## What to work on
Find "Instruction: Select the Frame Text tool" in the records that follow; print that line and each subsequent line through the last one, verbatim and with nothing added.

Stored data entries:
- - - - -
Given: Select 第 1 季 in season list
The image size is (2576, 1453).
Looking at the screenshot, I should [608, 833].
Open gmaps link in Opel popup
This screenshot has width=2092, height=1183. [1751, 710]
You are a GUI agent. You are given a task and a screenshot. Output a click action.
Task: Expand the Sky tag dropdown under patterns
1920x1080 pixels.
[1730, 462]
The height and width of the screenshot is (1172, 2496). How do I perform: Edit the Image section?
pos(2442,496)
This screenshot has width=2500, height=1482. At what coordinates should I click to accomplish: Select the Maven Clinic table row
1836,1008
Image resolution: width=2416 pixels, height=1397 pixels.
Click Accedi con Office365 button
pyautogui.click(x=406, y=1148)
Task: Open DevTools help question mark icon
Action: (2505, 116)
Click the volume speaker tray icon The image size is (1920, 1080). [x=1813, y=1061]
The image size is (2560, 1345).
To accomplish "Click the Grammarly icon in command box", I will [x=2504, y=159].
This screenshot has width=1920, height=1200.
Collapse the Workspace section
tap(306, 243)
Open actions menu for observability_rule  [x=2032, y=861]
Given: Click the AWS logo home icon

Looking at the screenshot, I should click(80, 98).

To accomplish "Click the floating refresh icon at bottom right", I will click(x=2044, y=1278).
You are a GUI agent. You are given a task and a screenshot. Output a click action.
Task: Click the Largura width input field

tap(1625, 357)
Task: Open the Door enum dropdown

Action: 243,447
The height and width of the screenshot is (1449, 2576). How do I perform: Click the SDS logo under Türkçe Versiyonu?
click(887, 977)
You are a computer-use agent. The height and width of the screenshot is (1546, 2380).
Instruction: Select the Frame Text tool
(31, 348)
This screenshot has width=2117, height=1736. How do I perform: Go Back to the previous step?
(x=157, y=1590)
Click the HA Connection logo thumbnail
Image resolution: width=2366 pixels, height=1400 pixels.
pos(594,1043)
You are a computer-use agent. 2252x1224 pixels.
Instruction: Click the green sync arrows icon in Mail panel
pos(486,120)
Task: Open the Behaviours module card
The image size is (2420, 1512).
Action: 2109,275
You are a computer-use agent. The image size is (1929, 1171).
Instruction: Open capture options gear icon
- - - - -
## Answer for the task
Instruction: Select the Frame Text tool
(31, 348)
This screenshot has width=2117, height=1736. How do I perform: Go Back to the previous step?
(x=157, y=1590)
Click the HA Connection logo thumbnail
Image resolution: width=2366 pixels, height=1400 pixels.
pos(594,1043)
You are a computer-use agent. 2252x1224 pixels.
Instruction: Click the green sync arrows icon in Mail panel
pos(486,120)
Task: Open the Behaviours module card
The image size is (2420, 1512).
Action: 2109,275
You are a computer-use agent. The image size is (1929, 1171).
Instruction: Open capture options gear icon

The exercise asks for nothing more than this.